Współczesne firmy ogromnie potrzebują uzdolnionych i legitymujących się wysokimi kwalifikacjami, a okazuje się, że takie zalety coraz częściej są związane z deficytami w umiejętnościach społecznych. Bywa, że takie osoby nie tylko nie umieją poradzić sobie z krytyką lub odmową, ale też mają poważne problemy z dzwonieniem do klientów czy zachowaniem w większej grupie ludzi, np. podczas imprez firmowych czy zawodowych spotkań. Równocześnie sami siebie uważają za bardzo towarzyskich – twierdzą, że ich kontakty są dużo szersze niż kontakty ich rodziców.
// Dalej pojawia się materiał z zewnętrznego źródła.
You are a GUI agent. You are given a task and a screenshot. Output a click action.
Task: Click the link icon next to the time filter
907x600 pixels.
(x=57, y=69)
Ma to spore znaczenie dla funkcjonowania organizacji, ponieważ tworzy wyzwania, do których współcześni menedżerowie nie są przyzwyczajeni. Skąd problemy? Głównym ich źródłem jest technologia – jej wpływ na relacje międzyludzkie. Wśród najmłodszych pracowników widać go najwyraźniej, ale zjawisko dotyka wszystkich grup wiekowych.
Odejścia pokolenia X
Autorką jednych z najciekawszych prac pokazujących zmiany w postawach życiowych kolejnych pokoleń jest Jean M. Twenge, profesor psychologii w San Diego State University (ponad 100 artykułów naukowych i rozdziałów książek na ten temat). W analizach wykorzystała ona dane z prowadzonych od lat 60. badań sondażowych wśród amerykańskich uczniów i studentów. Zebrane przez nią materiały stały się osnową wydanej w 2006 r. książki „Generation Me”. Główną postawioną tam tezą – prezentowaną zresztą również przez innych badaczy, choćby politologa z Harvard University Roberta Putnama – jest twierdzenie o zmianie orientacji nowych pokoleń amerykańskiej młodzieży z prospołecznego na znacznie bardziej indywidualistyczne. Według Jean M. Twenge pokolenie My (urodzeni w latach 1946–64 baby boomers) i tzw.